Kate saw that it was a gun barrel.
“I saw what you did,” the man’s muffled voice said as he stood outside the car, pointing the gun in at Jack.
Kate’s heart felt like it had jumped up in her throat.
The man gestured with a tilt of his head. “I saw what you did to that man back there. I saw you rob him. Now get out of the car and put your hands up.” He leaned down a little and pointed the gun at Kate. “Both of you.”
Jack already had his hands up. Kate followed his example, holding her hands up where the man could see them.
“All right,” Jack called out, sounding compliant. “We don’t want any trouble. Take it easy. I’m getting out.”
With a quick look over at her, Jack whispered, “Stay where you are.”
Jack kept his left hand in the air as he unlocked the doors and then leaned over and popped open the driver’s door with his right hand. He looked and acted like any terrified victim of a mugging at gunpoint. Looking confident, the man waved the gun, directing him to get out.
Kate heard a soft, metallic click.
As Jack carefully pushed the car door open so as not to startle the man with the gun, it forced the man to step back a little to make room. As Jack rose up out of the seat to step out, and as if reaching for the edge of the side window like he meant to close the door, in one smooth motion he instead took hold of the gun hand of the man and twisted it sharply inward.

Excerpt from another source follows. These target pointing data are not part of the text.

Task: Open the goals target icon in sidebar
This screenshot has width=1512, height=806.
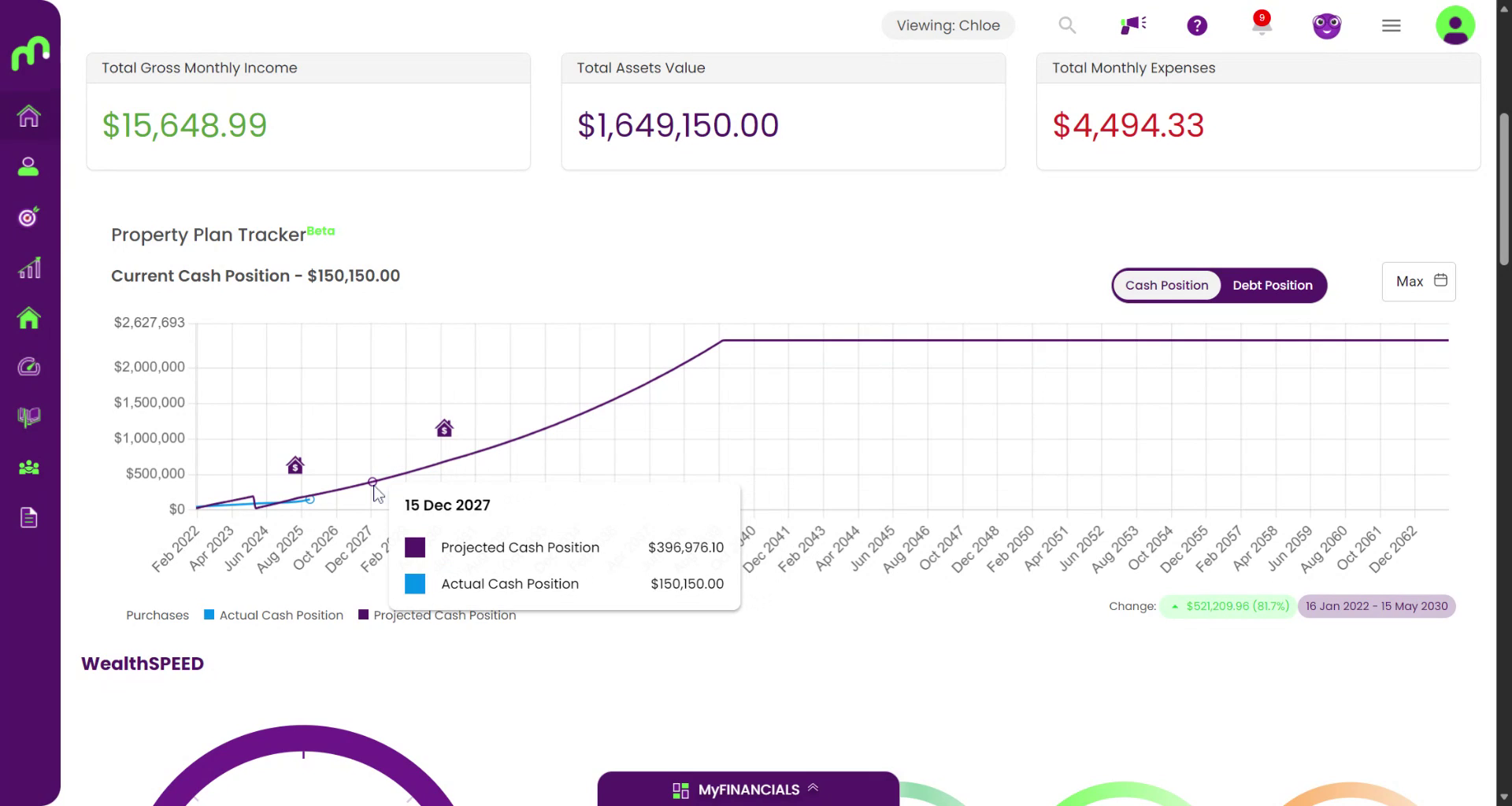Action: [x=29, y=216]
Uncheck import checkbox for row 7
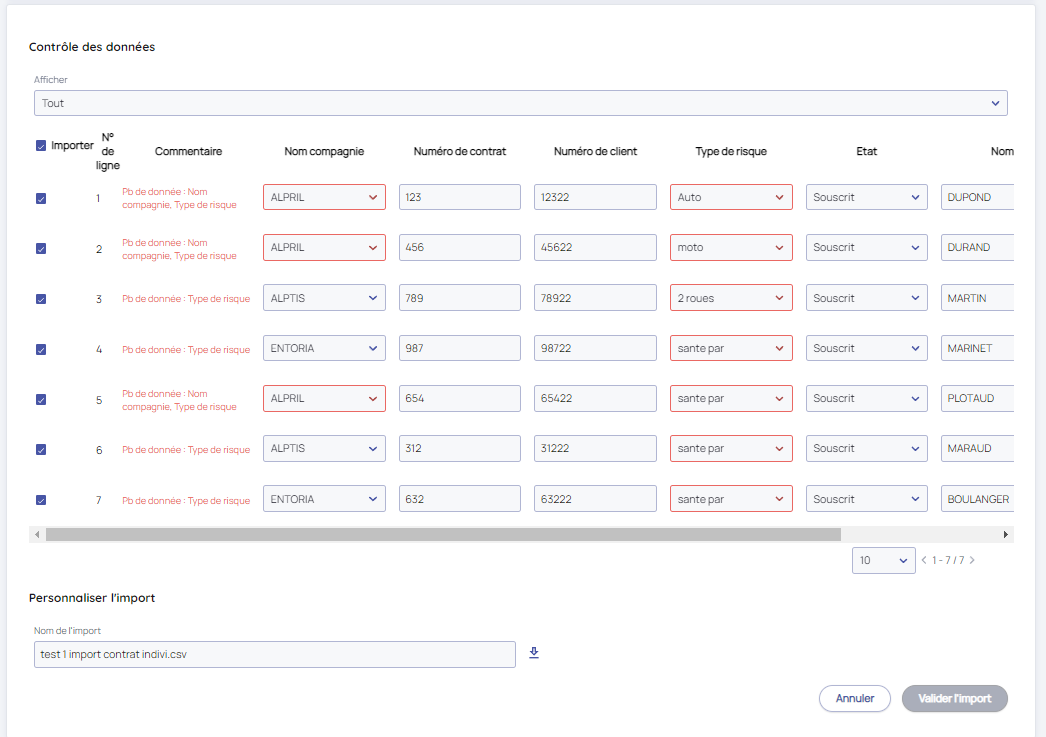This screenshot has width=1046, height=737. [x=41, y=500]
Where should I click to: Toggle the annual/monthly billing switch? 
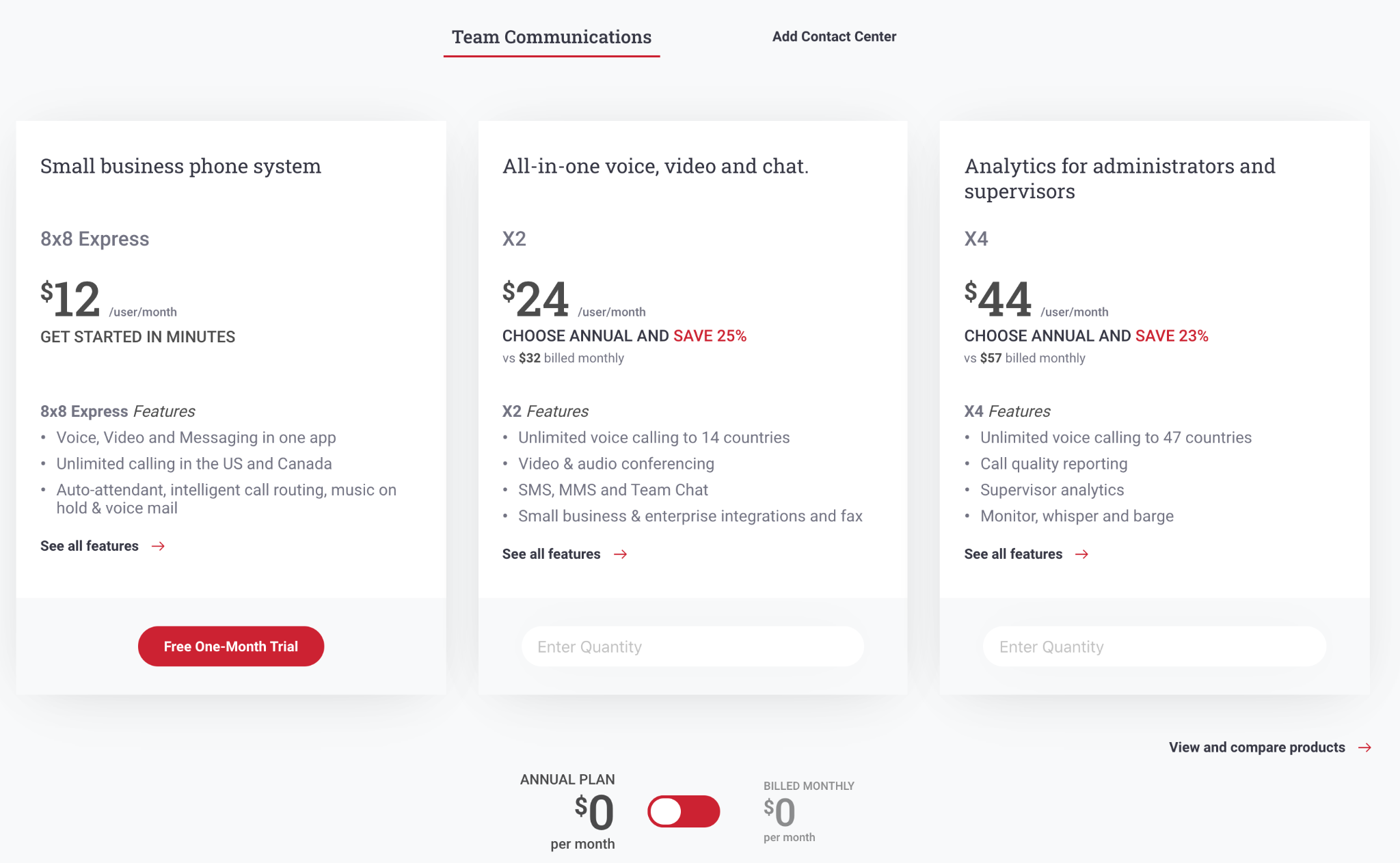click(684, 812)
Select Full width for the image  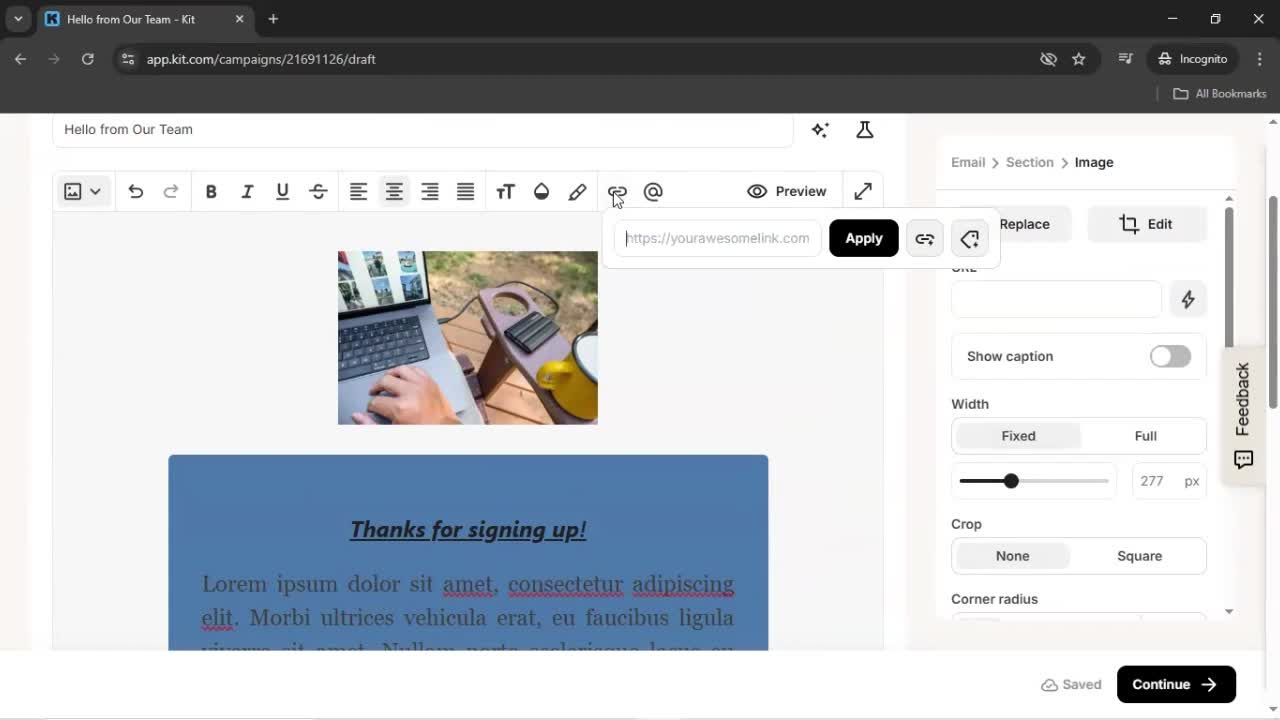(1145, 436)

The man cried out from the sudden pain of having his hand turned inward in a way it wasn’t meant to bend. He leaned toward the right as his hand was being twisted inward.
At the same time, before the man had a chance to struggle, Jack calmly swiped something along the exposed left side of the man’s neck.
Jack stood quietly, holding the man by his bent wrist to keep him from being able to move, to point the gun at them, or put up a fight. The man’s free hand went to his neck as he started to sag. Kate knew that with the way his hand was bent, if he resisted Jack could easily break the man’s wrist.
Kate saw great gouts of blood pumping out between the man’s fingers as he held the hand against the side of his throat. His knees buckled.
A few seconds more, and he had slumped quietly to the ground.
Kate sprang out of the car and ran around the front. “What in the world did you do? The guy was probably an innocent bystander who saw us picking the dead man’s pockets.”
By the time Kate knelt down beside the man, she could see that he was no longer breathing.
Still holding the man’s gun hand back, Jack clicked on his little flashlight, shining it at the man’s face.
“Look at his eyes, Kate. Look at his eyes and tell me if you think he’s just some innocent witness.”
With a finger on his chin, Kate turned the man’s head toward her a little so she could see his eyes. The blood that had been gushing out in spurts only moments before had slowed until it merely oozed. She knew that his heart had stopped.
The man’s eyes were open. The sight of those eyes gave Kate an icy jolt of fear.
They were the eyes of a killer.
She looked up at Jack as he clicked off his flashlight. “What in the world …”
“Like I said, it’s not over.”
“You mean he was with that other man? How did you know he wasn’t just some innocent witness who saw you kill that other guy and go through his pockets?”
“Experience, the way he moved, the look on his face, the way he held the gun. I can’t see in his eyes what you can see, but looking up at him made the hairs on the back of my neck stand on end. Doesn’t that ever happen to you?”
“Yes,” she said, “as a matter of fact it does.”
Jack had just killed two men, swiftly, and with a minimum of fuss. With the second man, he hadn’t even looked like he was trying. It seemed as if he had done nothing more than step out of the car and hold the man’s hand, helping to ease him to the ground.
Kate now understood what she had seen the first moment she had looked into Jack’s eyes. If she had killed the first man, when she looked into a mirror would she see the same thing in her own eyes that she saw in Jack’s?
Jack was already going through the man’s pockets. He pocketed a few items and then stood in a rush.
“We’ve already spent too much time here. Let’s get going.”
Kate gestured down at the dead man lying at the curb. “Where did he come from? What’s going on? Was he working with the other one?”
“Now is not the time. We need to leave. Get in the car, Kate.”